The other issue in s 237 is that the community or social activities of native title holders or sites of particular significance which could be interfered with are those ‘in relation to the land or waters concerned’ and in the case of major disturbance to land ‘any land or waters concerned’. In my view the land or waters concerned is the area of the proposed tenement but only that part of the area for which there are also holders of native title. The primary focus of the Tribunal under this section is to examine the community or social activities or sites of particular significance to the native title holders in relation to the area of the tenement which is also the subject of a registered claim or determination of native title. In other words, there is no mandate to assume the existence of native title or native title holders over the whole of the tenement area. The fact that the Act establishes a procedure to determine who has the right to negotiate (i.e. who are or are assumed to be native title holders for the purpose of the right to negotiate) suggests that the Tribunal should not embark on the exercise of deciding that issue. In some cases it may be simple, in others extremely complex. It is not in my view a desirable or necessary exercise for the Tribunal to engage in. The Act establishes a clear and specific procedure for the right to negotiate to be acquired by the lodging and registration of a claim if no determination has been made and allows time to do this once public notice of a future act has been given.

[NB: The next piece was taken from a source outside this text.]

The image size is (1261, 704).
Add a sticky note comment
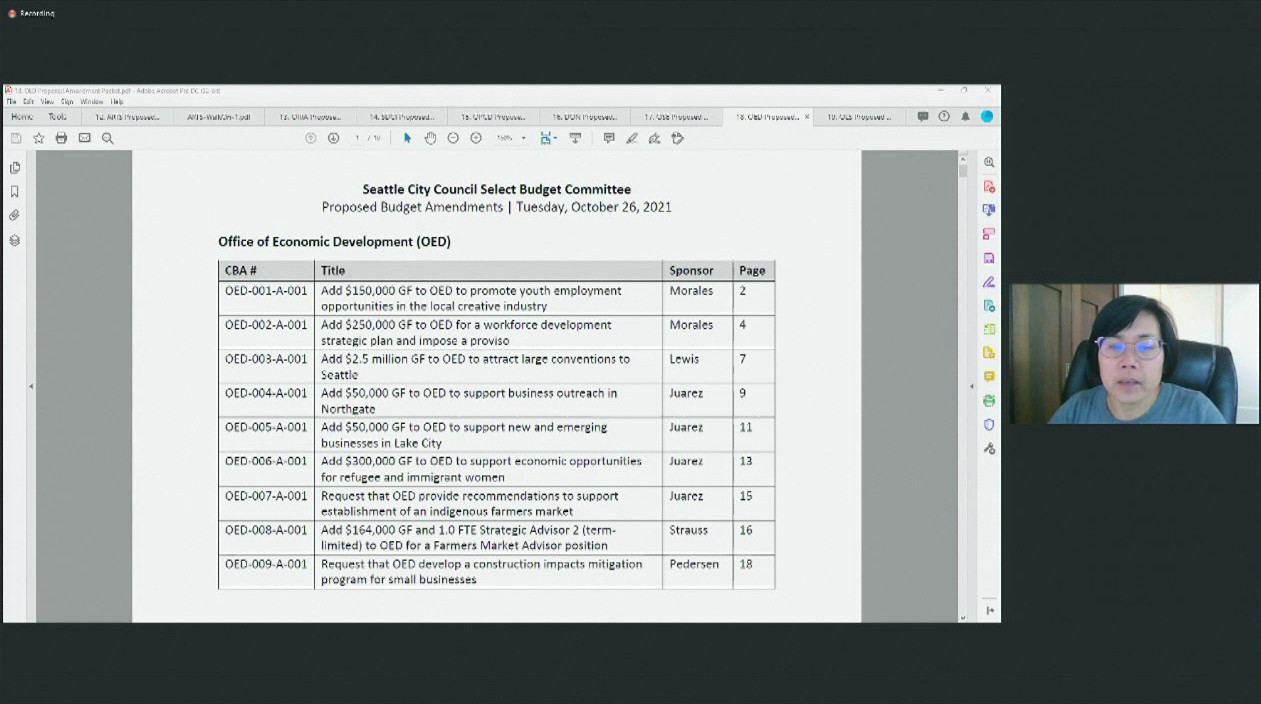coord(609,138)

The Tribunal has on a number of occasions considered the relevance of community or social activities, or sites of particular significance which exist outside the tenement area. In Moses Silver Member Sosso summarised the position:
‘[33] The native title party submitted that in considering whether the criteria in section 237 apply, it is appropriate to consider grantee party activities outside the licence area, and effects of grantee party activities which have an effect outside of the licence area (OSC at para 20). It was said that there is nothing in section 237 which limits the consideration of matters to activities either on the licence area or effects of activities within the licence area. The following contention was made:
“22. Exploration activities can have an impact on community or social activities, areas or sites of particular significance, or land or waters outside the licence area. The Mining Act itself contemplates Grantee Party activities outside a licence area, and, indeed, duties owed to third parties in respect of those activities:
a. A mining tenement holder has no right to impound, disturb or molest any stock or other animals belonging to….the owner or occupier of the licence area or any land adjoining the licence area [s174G]. The provision amounts to a recognition that mining activities can have an impact outside the licence area. Similarly exploration activities can have an impact outside the licence area.

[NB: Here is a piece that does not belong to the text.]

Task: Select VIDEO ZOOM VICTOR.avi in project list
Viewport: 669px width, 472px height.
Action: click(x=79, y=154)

b. The grantee party can construct a right of way from the nearest road to the licence area [s.179].”
[34] In response the government party contended that it is not relevant to consider activities outside the licence area as section 237(a) is limited to “in relation to the land or waters concerned”. Any activities not permitted by the grant would be prima facie unlawful. Moreover the government party pointed out that the native title party’s submissions were in abstract without any factual basis. It was contended: “the examples given are of little assistance to the Tribunal; for example one provision merely gives expression to the restriction on the explorer of assuming the usual landholder right of impounding stock which stray onto the licence area. It does not speak to any off-licence activities, upon which it would be prima facie unlawful for the grantee to engage” (GPCR at para 4).
The government party subsequently submitted with respect to section 237(b) that any sites claimed to be of particular significance need be “in relation to the land or waters concerned”, and this meant that it must be within the proposed tenement, or so close as to be directly and physically affected by exploration activities.

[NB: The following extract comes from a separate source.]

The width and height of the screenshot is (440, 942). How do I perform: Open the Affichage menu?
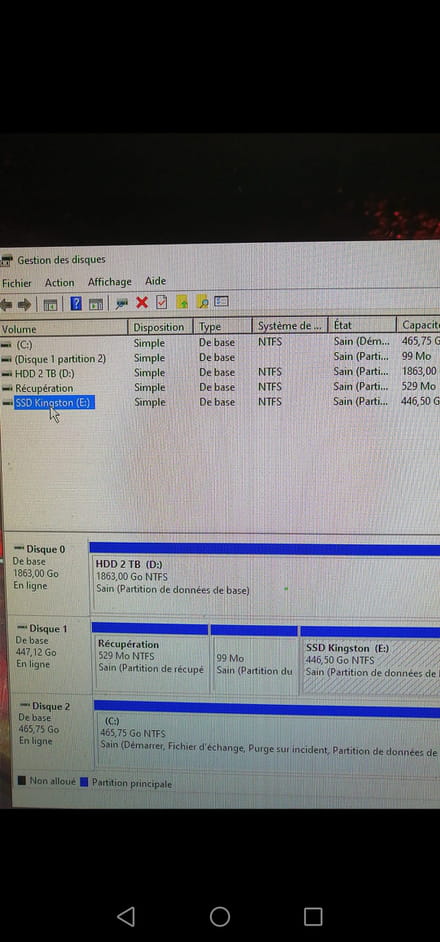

The government party conceded that the Tribunal had determined in Re Smith (1995) 128 FLR 300 that sites not actually on the area of the proposed tenement could be relevant in determining the issue of interference in section 237(b). However it then suggested that this was most probably incorrect and the Tribunal was referred to the wording of the section 29 notice, the boundary of both the proposed tenement and the native title determination application (which correspond) and extracts from the judgment of R D Nicholson J in Dann v Western Australia (1997) 74 FCR 391 (GPFC at para 36).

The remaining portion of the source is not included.